Tuesday, May 6, 2014

CSA Newsletter

Greetings from the Garden!  This box has salad and braising greens including lettuce, parsnips, sun chokes, gobo, beets, carrots, potatoes, celeriac, shallots, potato onions, and green onions





Field Notes. Last week's rain really melted the remaining snow and now that we have had a couple sunny days everything is green!  In the hoopettes and tunnels the soil is dry.  


Since the forecast is for a warm rain later in the week, Ken has opened the hoopettes.  Ken plans to have the irrigation pump, connections and hoses in place later in the week for the high tunnels as well.  We are monitoring temperature, sun intensity and opening and closing all the plastic accordingly.  Now is the time of year we work to maximize heat gain, but avoid cooking the plants!

On a sad note we had some rodent damage over the winter.  This is the first year in decades we have not had a working cat as part of the team and Ken believes it was voles, the bane of greenhouse growers, who got in and ate some fall planted greens and spring transplants he was hardening off before transplanting.  


The good news is Ken and Oscar the dog caught two fat voles; Ken hopes there are no vole babies.  The other good news is we have a farm kitten on the way.

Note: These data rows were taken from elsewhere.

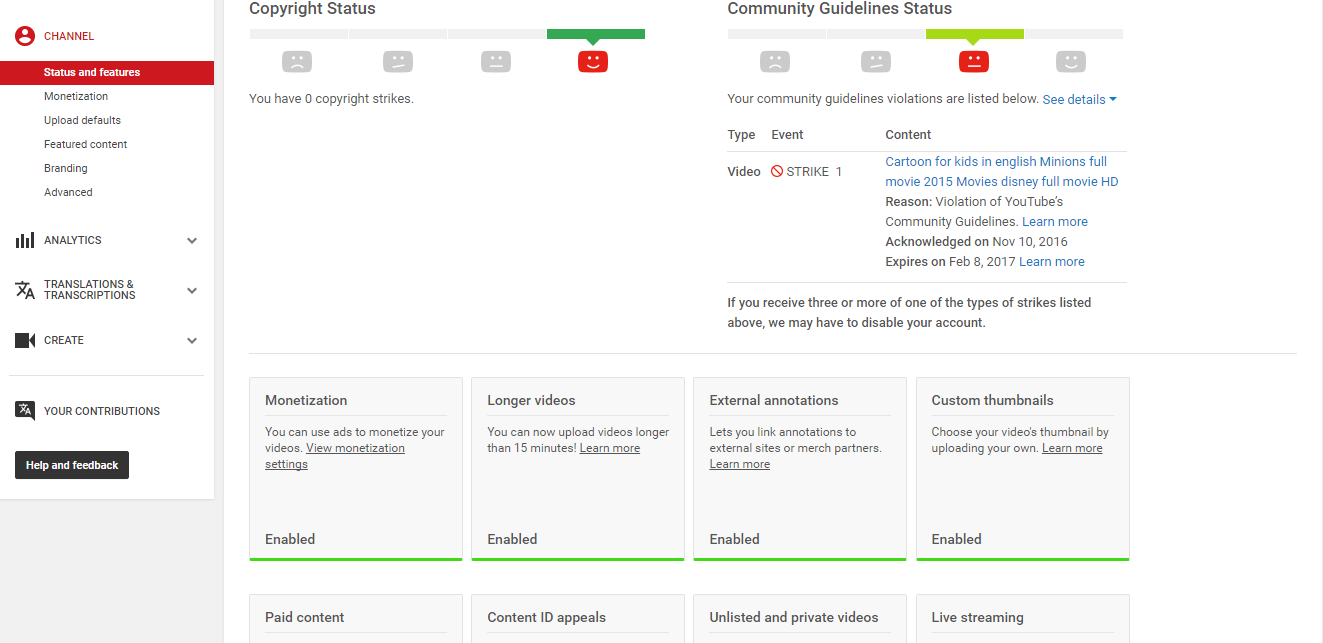
Task: Click the Create video camera icon
Action: point(25,340)
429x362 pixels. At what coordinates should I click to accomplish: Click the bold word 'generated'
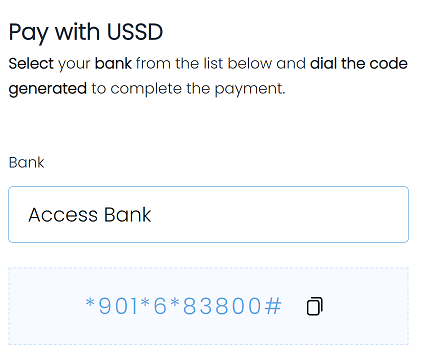coord(48,89)
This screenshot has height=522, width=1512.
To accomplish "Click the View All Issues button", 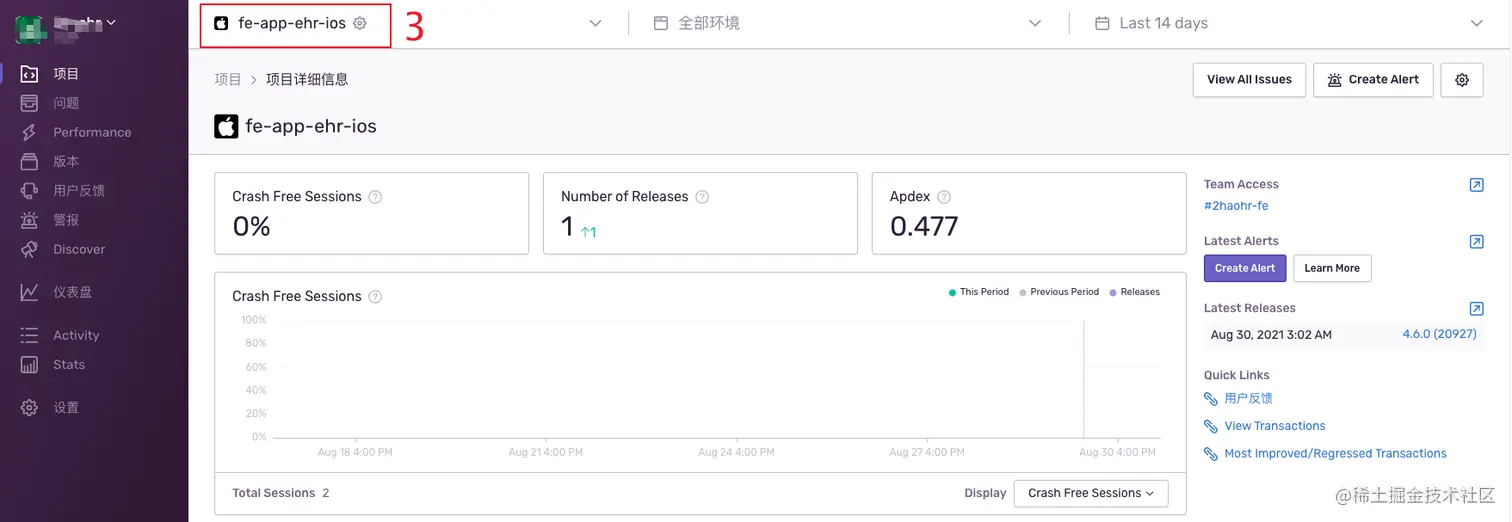I will [1249, 80].
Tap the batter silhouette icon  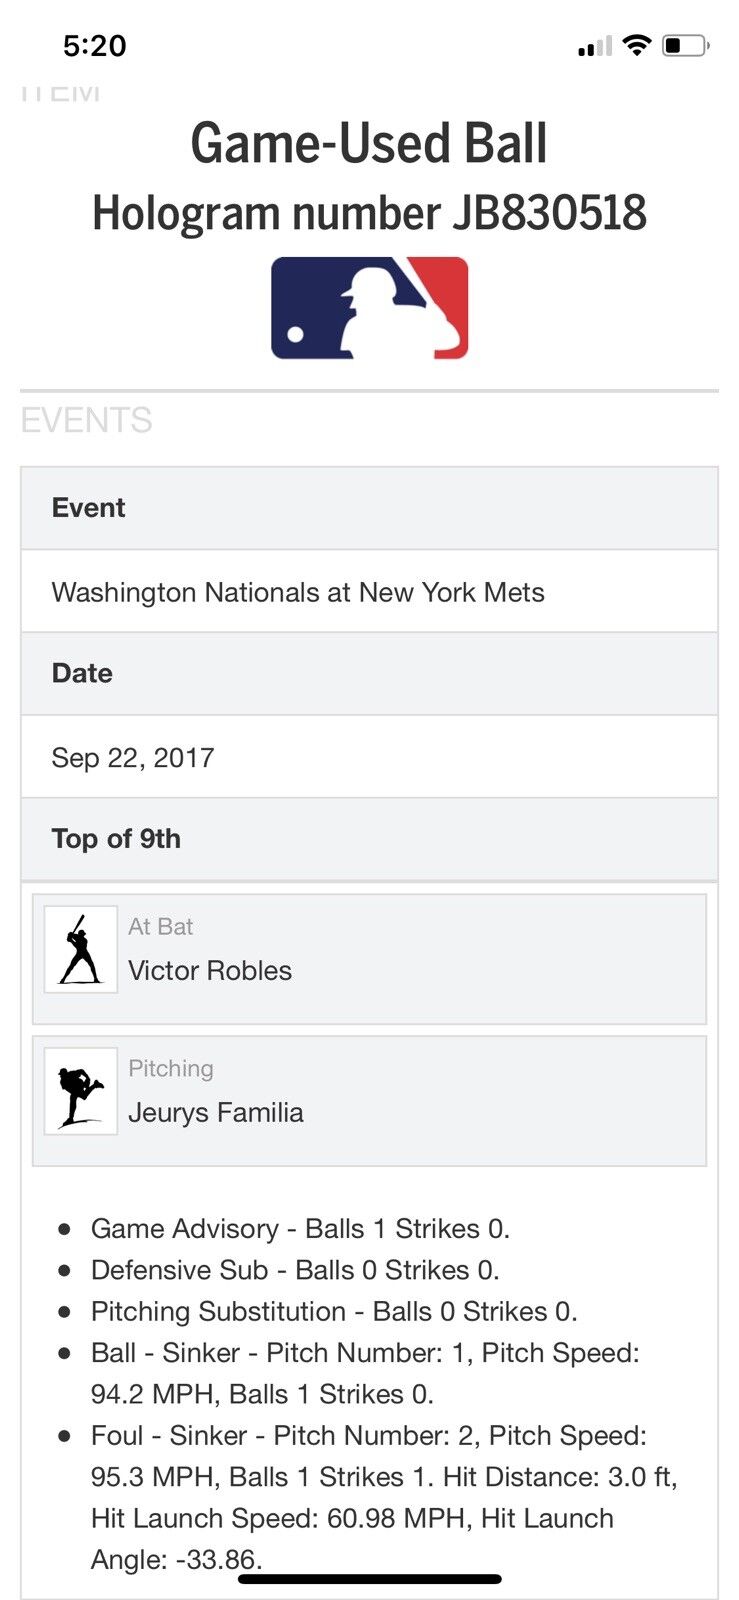[80, 949]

The strawberries are blooming!  I always fell both excitement ( I love strawberries) and trepidation (they are a challenge for an old broad to pick).  Just like the expression, "Don't count your chickens before they hatch" I never get excited - truly excited - about strawberries until I am actually picking them - there could be any of several problems : frost damage, too much rain, too little rain, and so on.  The early and short season fruit and vegetables do not have the buffer of the late season crops - those late raspberries always produce, but the early season ones need optimum temperature and rainfall, and so too, the strawberries.  We wait and see!


From the Kitchen,.   We are still in transition from over wintered food to all same day harvest.  today's box has onions, shallots, potatoes, carrots, celeriac and beets from last fall and spring dug roots like parsnips, sun chokes and gobo as well.  I appreciate this mix as it gives this cook a wider variety of vegetables to work with .  For example I like to make curried parsnip soup with the fresh parsnips plus potatoes and celery root.  I saute the potato onions or shallots with some curry powder, add stock and simmer diced celery root and potatoes and parsnips.  Once everything is tender I run through a blender or processor or food mill and return to pan, heat, add cream , milk, yogurt or other dairy and serve with some green garnish - chives, chervil, chopped green onion tops.


I have often substituted the sun chokes for water chestnuts in a spinach dip.  People in my book group kept commenting on how good it was!  This is the season for that spinach dip with the sun chokes - and thes un chokes are a great crunchy addition to salads as well.  I also like to fry them in an oil that will take hot heat and add garlic and tamari just before serving.  once Ken made sun choke chips for a Boundary Waters canoe trip.  I figured no one would eat them so I suggested he take them all.  It was cold and the salty chips baked with oil were a real treat - one came home with him!